Perhaps I wasn't clear. The feature I'm proposing is this:
   When processing SELECT queries but before any real work has been
done, lookup the query in a hash table. If it already exists, return the
cached result. If it doesn't exist, execute the query and cache the
result in the hash table. Optionally, we could not immediately cache the
query, just increment a "frequency" counter stored in the hash table. If
the counter goes above a certain constant, we decide that the query is
worth caching, so we cache the full result in the hash table.
>>>>>>>>>>>>>>>>>>>>>>>>>>>>>>>>>>>>>>>>>>>>>>>>>>>>>>>>>>>>>>>>>>>>>>>>
Statistical tools are a good idea, because they can tell us where
indexes should be added.  However, you cannot simply return the result
of the previous query, because the contents may have changed since the
last time it was executed.  It is simply invalid to do that.  If some
other system is doing that, then it isn't a relational database.
<<<<<<<<<<<<<<<<<<<<<<<<<<<<<<<<<<<<<<<<<<<<<<<<<<<<<<<<<<<<<<<<<<<<<<<<
   When processing INSERTs, UPDATEs and DELETEs, check if the query
would affect any of the tables for which we are maintaing this cache. If
so, flush the cache. This ensures that we will never return invalid
results. We could perhaps be fancy and keep stats on which columns our
cached queries utilize and which columns the modifying query will
affect, but that is unlikely to be an overall win.
>>>>>>>>>>>>>>>>>>>>>>>>>>>>>>>>>>>>>>>>>>>>>>>>>>>>>>>>>>>>>>>>>>>>>>>>
How do you know whether or not someone has affected the row that you
are reading?  If you do not know, then every single update, insert or
delete will mean that you have to refresh.  And not only that, you will
also have to track it.  For sure, it will make the whole system run
more slowly rather than faster.
<<<<<<<<<<<<<<<<<<<<<<<<<<<<<<<<<<<<<<<<<<<<<<<<<<<<<<<<<<<<<<<<<<<<<<<<

HOWEVER -- I don't see this feature as something that will appeal to,
say, 75% of PgSQL users.
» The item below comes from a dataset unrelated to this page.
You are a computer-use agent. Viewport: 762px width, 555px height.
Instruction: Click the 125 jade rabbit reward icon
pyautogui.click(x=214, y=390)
If the table in question is being modified on a
regular basis, or if a wide variety of queries are being issued, this
cache isn't a good idea. Nevertheless, I think there are certainly some
situations in which this cache is useful -- and furthermore, these kinds
of "mostly read-only" situations are often where MySQL is chosen over
PostgreSQL.

Anyway, just putting this on the table -- if the consensus is that this
isn't a very worthwhile feature, I won't bother with it.
>>>>>>>>>>>>>>>>>>>>>>>>>>>>>>>>>>>>>>>>>>>>>>>>>>>>>>>>>>>>>>>>>>>>>>>>
Very likely, it is only my limited understanding not really grasping
what it is that you are trying to do.  Even so,  I don't think it really
helps even for read only queries, unless it is exactly the same query
with the same parameter markers and everything that was issued before.
That is very unusual.  Normally, you won't have the entire query hard-
wired, but with allow the customer to do some sort of filtering of the
data.

I do (very much) like your idea to gather statistics.  Again, this must
have the complete query plan parsed so that you know what the parameter
markers are.  Otherwise, there will be completely different queries:

SELECT * FROM employee WHERE ssn = '777-99-1234'
SELECT * FROM employee WHERE ssn = '999-77-1234'
SELECT * FROM employee WHERE ssn = '797-97-1234'
SELECT * FROM employee WHERE ssn = '979-79-1234'
SELECT * FROM employee WHERE ssn = '779-99-1234'

when really only one query exits:
SELECT * FROM employee WHERE ssn = ?

If you do not parameterize the queries your statistics will be
misleading
at best and outright lies at worst.  For example, suppose that the above
query appears 300,000 times, but with different SSN's.  And then someone
runs this twice:

SELECT * FROM reports WHERE type = 'q'

The query that ran twice will be the most frequent, despite the fact
that
the really frequent query happens 150,000 times as often.
<<<<<<<<<<<<<<<<<<<<<<<<<<<<<<<<<<<<<<<<<<<<<<<<<<<<<<<<<<<<<<<<<<<<<<<<


Re: eWeek Poll: Which database is most critical to your

From
Neil Conway
Date:
On Tue, 2002-02-26 at 19:08, Dann Corbit wrote:
> Statistical tools are a good idea, because they can tell us where
> indexes should be added.  However, you cannot simply return the result
> of the previous query, because the contents may have changed since the
> last time it was executed.  It is simply invalid to do that.  If some
> other system is doing that, then it isn't a relational database.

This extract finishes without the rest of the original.